Provided data:
····················

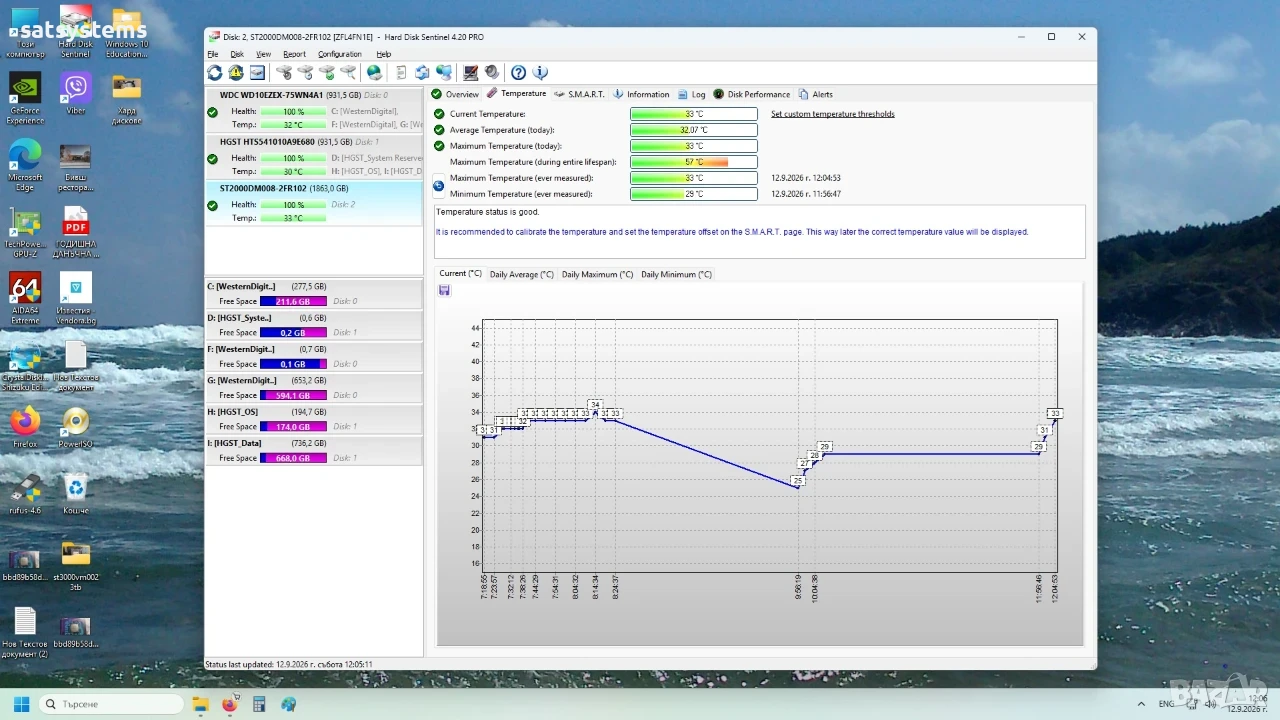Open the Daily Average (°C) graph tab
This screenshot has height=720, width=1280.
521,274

····················

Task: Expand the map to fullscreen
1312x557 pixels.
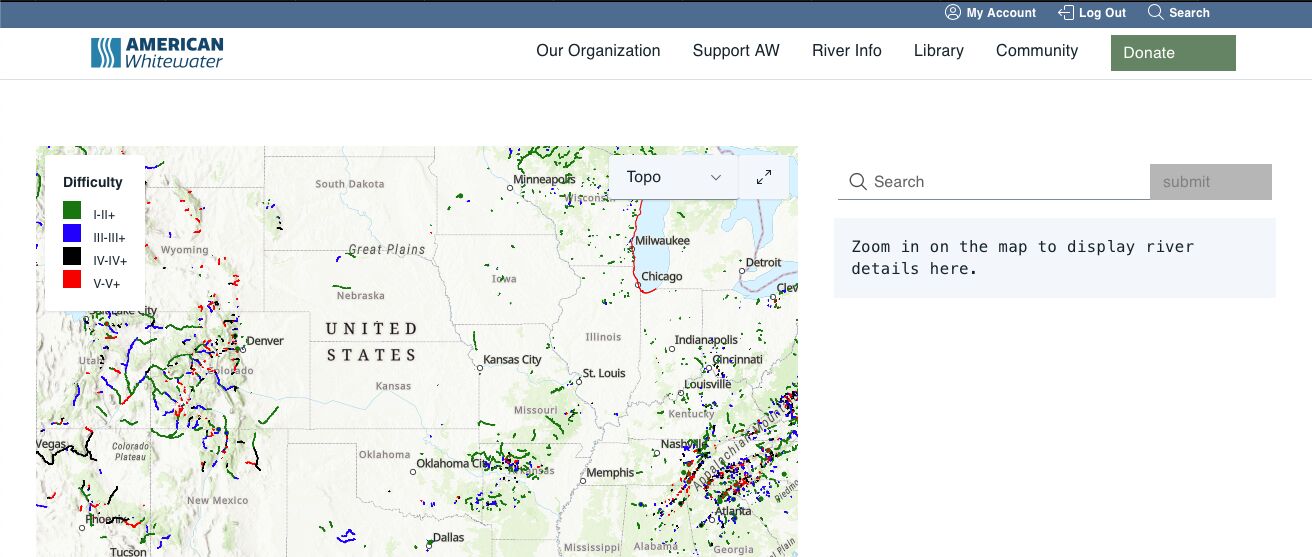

····················

Look above for the line with "Task: Expand the map to fullscreen"; retype exactly that line, every line after it up to the line with "1312x557 pixels.", and that line too, nothing else.

Solution for this problem:
Task: Expand the map to fullscreen
1312x557 pixels.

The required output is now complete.